▸ **Extract**
>>
Law Firm Reports on Revenues and Profitability: A Radical Proposal

Seattle Transit System 32 Year Net Loss & Prof...

Seattle Transit System 32 Year Net Loss & Profit History (Photo credit: Oran Viriyincy)

Law firms’ profitability and revenue stream which infect the trade press at this time of year is a reflection of the profession’s hubris in boasting about how much money it makes on the backs of their (frequently cash strapped) clients.  The principal creator of this villainy may very well be Steve Brill, the initial publisher of The American Lawyer and who some 30 years ago, invented the AmLaw 100.  A casual observer might wonder why private partnerships publicize their personal financial information.  I doubt that very many law firm partners distribute to the press or otherwise publish their own personal tax returns or post them on their Facebook sites.  But why would law firms  stick it in their clients’ faces that law firm partners or a particular law firm is making oodles of money, when the clients, who fill their coffers, are on austerity budgets?  Who would expect that before engaging a physician, you first asked him or her how much money he or she makes every year.  The result of law firms crowing about the wonderful profitability the firm is realizing, often exaggerated by legerdemain, smoke and mirrors (which those of us who advise law firms can see right through) is just plain pissing  clients off.  Lexis/Nexus recently conducted a survey and found that 58% of in house general corporate counsel believes that their outside lawyers are just making too much money.  And, what is their reaction?  For those firms not willing to assume the financial risk on legal engagements, clients are cutting hourly rates and taking more work in-house.  The demands for reduced hourly rates by clients is only emboldened by the otherwise inexplicable compulsion by law firms to boast about how much money they are already taking out of their clients’ pockets.

A significant parenthetical to some of the examples of the creative dexterity to which firms resort to artificially inflate their profitability is instructive:  First, we have all known for years that the so-called “Profits per Equity Partner,” the purported gold standard, is adroitly manipulated by most reporting firms by simply dubbing some lowered paid partners to “non-equity partners,” without in any way affecting the actual earnings of such partners or their roles or status within the firm.  Rather, by eliminating the lower earning partners from the metric, the PPP number is – poof  — inflated.  Reporting for 2009 provides an added level of prestidigitization. During a difficult year for the profession as a whole, with decreased revenues and wholesale elimination of timekeepers, we have seen so  many firms report that despite such reduced gross revenues, profitability has nonetheless increased.  However, there is no mention made of the fact that the differential is caused by the elimination of salary expenses and personnel, while bills rendered by the firm for work already done by such timekeepers as well as work already in progress (WIP) yet to be billed will yield revenues, the so-called “ramp down effect.”  Yet, long term effects of ramp downs can have staggering negative consequences.
<<
(Entries drawn from a collection)
>>
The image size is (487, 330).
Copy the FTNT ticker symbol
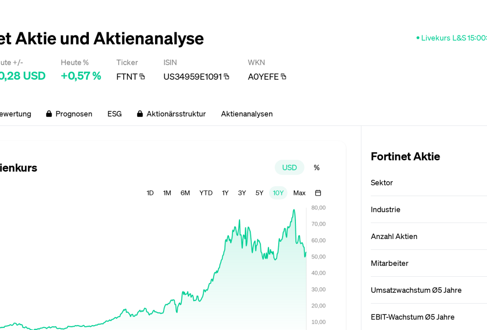click(142, 76)
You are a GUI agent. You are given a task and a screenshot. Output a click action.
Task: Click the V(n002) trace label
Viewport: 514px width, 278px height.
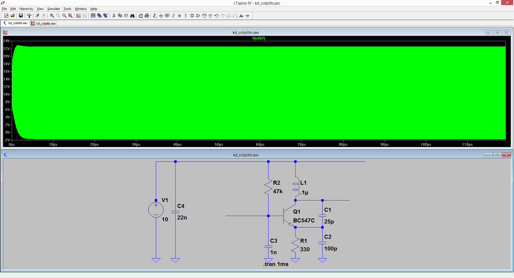(258, 38)
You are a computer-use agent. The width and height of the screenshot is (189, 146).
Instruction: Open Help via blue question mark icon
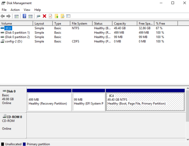[x=25, y=16]
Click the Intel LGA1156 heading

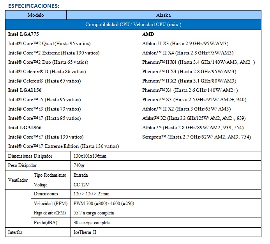tap(25, 90)
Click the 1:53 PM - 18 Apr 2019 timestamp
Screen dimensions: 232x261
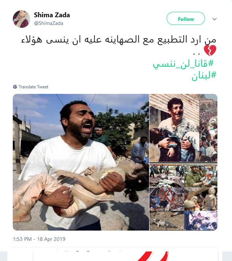[x=39, y=239]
<<
▸ **What the exercise asks**
Can you give the part of the piece on law firm profitability that opens with "Law Firm Reports" and closes with "credit: Oran Viriyincy)", changing "Photo credit" to "Image credit"? None of the material has any bearing on this.

▸ **Task response**
Law Firm Reports on Revenues and Profitability: A Radical Proposal

Seattle Transit System 32 Year Net Loss & Prof...

Seattle Transit System 32 Year Net Loss & Profit History (Image credit: Oran Viriyincy)